Which lines of the data below hold "scrollbar"? Copy each of them.

Data entries:
--------------------------------
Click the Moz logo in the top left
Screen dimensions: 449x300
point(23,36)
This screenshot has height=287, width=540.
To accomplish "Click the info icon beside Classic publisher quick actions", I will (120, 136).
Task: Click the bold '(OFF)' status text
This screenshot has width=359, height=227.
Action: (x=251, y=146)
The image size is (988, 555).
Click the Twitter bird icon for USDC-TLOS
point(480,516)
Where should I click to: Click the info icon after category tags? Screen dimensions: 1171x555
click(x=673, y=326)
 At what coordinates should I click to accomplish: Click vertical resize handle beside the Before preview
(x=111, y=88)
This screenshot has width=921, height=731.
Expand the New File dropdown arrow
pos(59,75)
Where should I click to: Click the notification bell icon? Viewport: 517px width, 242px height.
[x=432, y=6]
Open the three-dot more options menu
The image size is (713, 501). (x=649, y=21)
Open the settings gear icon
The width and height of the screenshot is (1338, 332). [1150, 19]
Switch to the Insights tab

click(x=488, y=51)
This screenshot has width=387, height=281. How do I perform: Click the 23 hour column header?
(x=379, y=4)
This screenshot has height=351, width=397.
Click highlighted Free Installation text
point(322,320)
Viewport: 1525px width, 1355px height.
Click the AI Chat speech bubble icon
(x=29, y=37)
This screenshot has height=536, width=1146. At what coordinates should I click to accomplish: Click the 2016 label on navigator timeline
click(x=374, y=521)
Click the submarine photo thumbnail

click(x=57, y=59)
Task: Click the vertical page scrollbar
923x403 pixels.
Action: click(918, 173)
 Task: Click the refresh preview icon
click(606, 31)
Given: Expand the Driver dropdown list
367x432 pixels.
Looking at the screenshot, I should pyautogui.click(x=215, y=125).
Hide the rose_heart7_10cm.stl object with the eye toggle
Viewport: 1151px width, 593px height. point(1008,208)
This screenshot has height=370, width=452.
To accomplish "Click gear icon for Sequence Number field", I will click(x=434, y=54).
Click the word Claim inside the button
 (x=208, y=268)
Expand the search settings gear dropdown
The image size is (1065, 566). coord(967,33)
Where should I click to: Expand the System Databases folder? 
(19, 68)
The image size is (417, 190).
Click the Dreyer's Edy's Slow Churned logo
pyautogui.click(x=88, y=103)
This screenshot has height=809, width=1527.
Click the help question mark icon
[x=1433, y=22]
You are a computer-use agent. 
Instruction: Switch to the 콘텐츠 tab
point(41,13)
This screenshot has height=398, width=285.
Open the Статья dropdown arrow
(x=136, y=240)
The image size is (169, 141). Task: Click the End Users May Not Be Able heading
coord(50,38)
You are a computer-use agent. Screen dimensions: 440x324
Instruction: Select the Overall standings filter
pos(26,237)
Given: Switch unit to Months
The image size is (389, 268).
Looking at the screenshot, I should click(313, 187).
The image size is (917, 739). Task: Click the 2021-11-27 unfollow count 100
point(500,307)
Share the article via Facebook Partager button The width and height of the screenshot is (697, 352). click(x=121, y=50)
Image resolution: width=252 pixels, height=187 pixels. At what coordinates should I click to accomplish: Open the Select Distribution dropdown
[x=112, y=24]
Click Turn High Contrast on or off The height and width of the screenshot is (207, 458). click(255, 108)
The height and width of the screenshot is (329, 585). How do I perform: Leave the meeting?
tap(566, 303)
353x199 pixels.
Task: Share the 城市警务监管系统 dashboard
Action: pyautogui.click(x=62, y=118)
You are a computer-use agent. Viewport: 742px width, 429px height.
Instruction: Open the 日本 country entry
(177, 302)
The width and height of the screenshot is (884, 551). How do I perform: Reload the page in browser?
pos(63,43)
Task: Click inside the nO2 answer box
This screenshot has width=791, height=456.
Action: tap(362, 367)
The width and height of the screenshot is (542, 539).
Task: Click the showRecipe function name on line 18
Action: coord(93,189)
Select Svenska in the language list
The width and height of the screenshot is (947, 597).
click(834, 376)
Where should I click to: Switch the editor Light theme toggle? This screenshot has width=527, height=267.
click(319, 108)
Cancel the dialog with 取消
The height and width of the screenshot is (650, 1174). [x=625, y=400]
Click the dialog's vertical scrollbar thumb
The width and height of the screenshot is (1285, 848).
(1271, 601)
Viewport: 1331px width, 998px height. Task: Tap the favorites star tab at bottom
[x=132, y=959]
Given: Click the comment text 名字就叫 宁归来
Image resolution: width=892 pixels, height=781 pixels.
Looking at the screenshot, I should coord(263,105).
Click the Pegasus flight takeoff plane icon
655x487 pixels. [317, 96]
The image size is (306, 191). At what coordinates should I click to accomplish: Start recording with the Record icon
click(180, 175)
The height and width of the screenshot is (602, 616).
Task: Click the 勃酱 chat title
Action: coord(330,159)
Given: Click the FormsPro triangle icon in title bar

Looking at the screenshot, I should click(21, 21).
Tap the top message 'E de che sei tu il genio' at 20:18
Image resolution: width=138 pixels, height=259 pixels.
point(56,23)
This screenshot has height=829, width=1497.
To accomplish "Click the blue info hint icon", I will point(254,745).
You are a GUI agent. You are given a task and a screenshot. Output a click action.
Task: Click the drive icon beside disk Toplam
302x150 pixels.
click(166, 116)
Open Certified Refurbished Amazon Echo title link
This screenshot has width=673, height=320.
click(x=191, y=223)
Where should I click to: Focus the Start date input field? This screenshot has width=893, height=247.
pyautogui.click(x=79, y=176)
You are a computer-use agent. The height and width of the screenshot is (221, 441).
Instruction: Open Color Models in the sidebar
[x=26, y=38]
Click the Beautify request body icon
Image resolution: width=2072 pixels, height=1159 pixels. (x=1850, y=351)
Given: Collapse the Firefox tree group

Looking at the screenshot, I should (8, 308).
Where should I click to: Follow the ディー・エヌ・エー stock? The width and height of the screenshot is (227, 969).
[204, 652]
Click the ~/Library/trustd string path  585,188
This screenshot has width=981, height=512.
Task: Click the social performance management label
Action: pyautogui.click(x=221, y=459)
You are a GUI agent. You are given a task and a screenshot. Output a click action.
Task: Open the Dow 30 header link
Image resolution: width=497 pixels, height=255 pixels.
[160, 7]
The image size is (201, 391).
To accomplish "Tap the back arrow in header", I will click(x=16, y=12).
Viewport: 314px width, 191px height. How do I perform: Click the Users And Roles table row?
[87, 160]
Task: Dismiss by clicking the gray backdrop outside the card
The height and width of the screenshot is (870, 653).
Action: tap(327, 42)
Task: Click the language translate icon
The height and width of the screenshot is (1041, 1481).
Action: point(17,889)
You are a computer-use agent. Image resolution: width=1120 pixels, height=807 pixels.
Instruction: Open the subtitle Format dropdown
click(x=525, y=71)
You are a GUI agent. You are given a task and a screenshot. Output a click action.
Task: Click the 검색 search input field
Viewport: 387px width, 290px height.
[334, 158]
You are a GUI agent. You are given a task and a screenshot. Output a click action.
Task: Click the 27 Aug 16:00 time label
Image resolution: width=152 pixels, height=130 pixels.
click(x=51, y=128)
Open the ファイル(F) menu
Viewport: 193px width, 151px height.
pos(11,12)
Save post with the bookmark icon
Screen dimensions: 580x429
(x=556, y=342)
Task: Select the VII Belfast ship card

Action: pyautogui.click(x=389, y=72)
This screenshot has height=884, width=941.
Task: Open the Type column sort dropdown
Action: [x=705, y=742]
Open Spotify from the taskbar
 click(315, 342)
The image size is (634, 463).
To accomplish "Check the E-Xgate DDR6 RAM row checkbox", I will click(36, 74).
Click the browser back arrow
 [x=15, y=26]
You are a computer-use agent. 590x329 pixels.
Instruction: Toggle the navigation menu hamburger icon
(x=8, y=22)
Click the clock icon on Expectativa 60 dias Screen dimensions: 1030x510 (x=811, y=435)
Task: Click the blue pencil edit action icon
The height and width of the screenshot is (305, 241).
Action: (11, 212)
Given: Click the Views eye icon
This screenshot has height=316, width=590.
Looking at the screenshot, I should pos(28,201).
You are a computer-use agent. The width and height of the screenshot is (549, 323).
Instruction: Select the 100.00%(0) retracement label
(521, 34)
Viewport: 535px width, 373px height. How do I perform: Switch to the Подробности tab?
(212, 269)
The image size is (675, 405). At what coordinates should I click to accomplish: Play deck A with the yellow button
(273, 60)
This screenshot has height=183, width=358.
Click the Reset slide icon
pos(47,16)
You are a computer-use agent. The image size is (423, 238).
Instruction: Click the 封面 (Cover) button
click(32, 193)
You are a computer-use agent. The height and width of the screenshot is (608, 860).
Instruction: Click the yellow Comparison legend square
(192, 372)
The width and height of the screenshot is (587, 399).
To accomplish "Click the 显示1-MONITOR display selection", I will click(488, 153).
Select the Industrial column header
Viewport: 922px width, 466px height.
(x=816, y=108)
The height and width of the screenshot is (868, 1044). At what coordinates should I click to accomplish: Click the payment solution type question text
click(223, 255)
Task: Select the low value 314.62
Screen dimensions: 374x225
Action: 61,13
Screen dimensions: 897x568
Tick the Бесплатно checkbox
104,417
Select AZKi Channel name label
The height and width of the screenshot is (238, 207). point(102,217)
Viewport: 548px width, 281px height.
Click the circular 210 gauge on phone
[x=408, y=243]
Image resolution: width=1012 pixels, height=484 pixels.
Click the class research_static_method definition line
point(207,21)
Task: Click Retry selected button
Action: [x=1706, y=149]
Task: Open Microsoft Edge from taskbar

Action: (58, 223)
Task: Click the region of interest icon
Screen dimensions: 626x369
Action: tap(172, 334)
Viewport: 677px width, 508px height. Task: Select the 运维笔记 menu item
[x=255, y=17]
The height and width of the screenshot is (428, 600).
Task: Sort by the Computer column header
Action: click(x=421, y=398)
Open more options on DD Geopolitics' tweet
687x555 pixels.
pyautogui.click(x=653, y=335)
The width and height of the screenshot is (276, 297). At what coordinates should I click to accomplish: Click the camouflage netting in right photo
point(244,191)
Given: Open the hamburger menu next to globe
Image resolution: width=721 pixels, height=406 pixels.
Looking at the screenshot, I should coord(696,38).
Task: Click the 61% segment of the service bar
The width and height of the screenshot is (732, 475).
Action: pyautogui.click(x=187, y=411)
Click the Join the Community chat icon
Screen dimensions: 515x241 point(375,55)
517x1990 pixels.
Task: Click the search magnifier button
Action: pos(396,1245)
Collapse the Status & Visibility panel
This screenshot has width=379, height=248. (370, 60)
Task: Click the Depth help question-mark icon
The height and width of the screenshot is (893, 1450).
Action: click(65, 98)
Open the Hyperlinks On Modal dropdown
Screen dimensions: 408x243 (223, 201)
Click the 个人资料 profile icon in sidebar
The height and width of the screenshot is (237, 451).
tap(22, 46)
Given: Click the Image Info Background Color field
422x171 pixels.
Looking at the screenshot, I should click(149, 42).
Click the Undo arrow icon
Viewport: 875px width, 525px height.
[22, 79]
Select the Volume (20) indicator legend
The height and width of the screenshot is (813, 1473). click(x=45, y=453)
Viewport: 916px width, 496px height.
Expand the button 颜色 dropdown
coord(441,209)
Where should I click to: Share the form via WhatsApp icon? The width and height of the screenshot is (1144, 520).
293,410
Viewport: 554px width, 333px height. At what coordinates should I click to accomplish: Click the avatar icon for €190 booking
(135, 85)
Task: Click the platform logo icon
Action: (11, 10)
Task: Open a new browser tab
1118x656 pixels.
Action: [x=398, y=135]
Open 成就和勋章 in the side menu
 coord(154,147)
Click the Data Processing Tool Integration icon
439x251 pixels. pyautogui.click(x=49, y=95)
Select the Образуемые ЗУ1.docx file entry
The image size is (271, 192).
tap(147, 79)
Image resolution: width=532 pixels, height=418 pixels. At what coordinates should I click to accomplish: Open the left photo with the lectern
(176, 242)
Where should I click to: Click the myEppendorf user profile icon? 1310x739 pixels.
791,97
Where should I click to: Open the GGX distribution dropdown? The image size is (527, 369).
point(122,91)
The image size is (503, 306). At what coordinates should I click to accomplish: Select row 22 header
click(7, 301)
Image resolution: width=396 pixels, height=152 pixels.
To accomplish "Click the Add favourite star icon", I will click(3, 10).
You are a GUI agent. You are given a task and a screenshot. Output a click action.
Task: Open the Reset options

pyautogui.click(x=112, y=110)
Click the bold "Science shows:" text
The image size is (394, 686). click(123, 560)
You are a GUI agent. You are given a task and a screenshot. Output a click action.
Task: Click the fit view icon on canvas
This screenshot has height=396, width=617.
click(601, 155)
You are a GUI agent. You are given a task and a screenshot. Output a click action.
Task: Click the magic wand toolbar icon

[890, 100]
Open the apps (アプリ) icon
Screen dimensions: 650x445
--------------------------------
** Answer box **
Task: Click the vertical page scrollbar
Click the dialog's vertical scrollbar thumb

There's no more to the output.